Et, comme elle le sentait qui frémissait ainsi, elle ajouta :

— Que voulez-vous donc qu’il y ait après la mort ? On a bien mérité de dormir, c’est encore ce qu’il y a de plus désirable et de plus consolant. Si Dieu avait à récompenser les bons et à punir les méchants, il aurait vraiment trop à faire. Est-ce que c’est possible, un pareil jugement ? Est-ce que le bien et le mal ne sont pas dans chacun, à ce point mêlés, que le mieux serait encore d’acquitter tout le monde ?
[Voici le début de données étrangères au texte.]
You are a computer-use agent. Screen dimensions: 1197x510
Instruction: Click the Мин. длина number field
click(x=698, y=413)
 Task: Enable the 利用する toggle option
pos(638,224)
— Mais, murmura-t-il, ces deux-là, si aimables, si aimés, n’ont pas vécu, et pourquoi ne pas se donner la joie de croire qu’ils revivent, récompensés ailleurs, aux bras l’un de l’autre, éternellement ?
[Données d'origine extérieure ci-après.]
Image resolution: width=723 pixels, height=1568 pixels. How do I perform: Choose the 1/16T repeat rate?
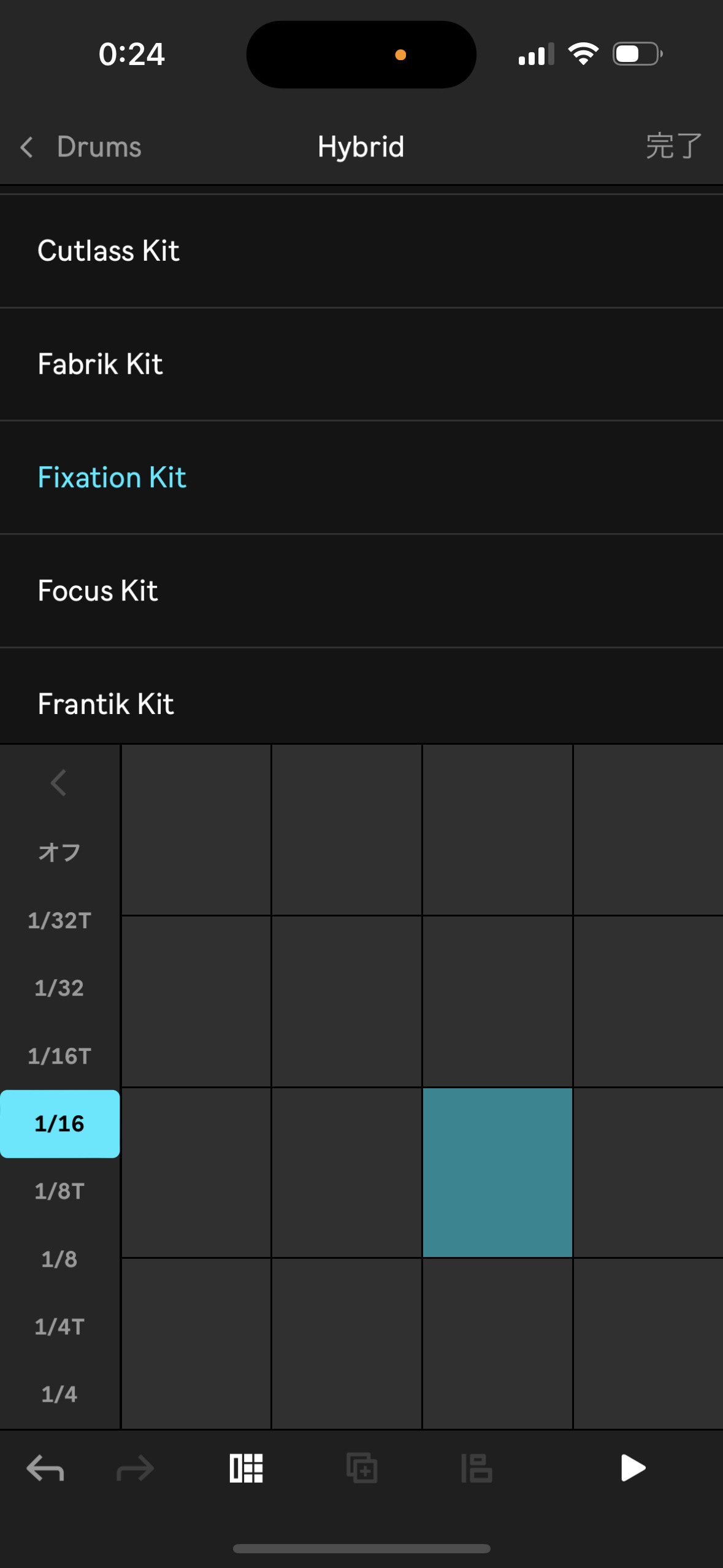(x=59, y=1056)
De nouveau, elle secoua la tête.

— Non, non !… Je le disais bien, que ma pauvre Benedetta avait tort de se martyriser avec des idées de l’autre monde, en se refusant à son amoureux, qu’elle désirait tant. Moi, si elle avait voulu, je le lui aurais amené dans sa chambre, son amoureux, et sans maire, et sans curé encore ! C’est si rare, le bonheur ! On a tant de regret, plus tard, quand il n’est plus temps !… Et voilà toute l’histoire de ces deux pauvres mignons. Il n’est plus temps pour eux, ils sont morts, et on a beau mettre les amoureux dans les étoiles, voyez-vous, quand ils sont morts, ils le sont bien, ça ne leur fait plus ni chaud ni froid, de s’embrasser !

À son tour, elle était reprise par les larmes, elle sanglotait.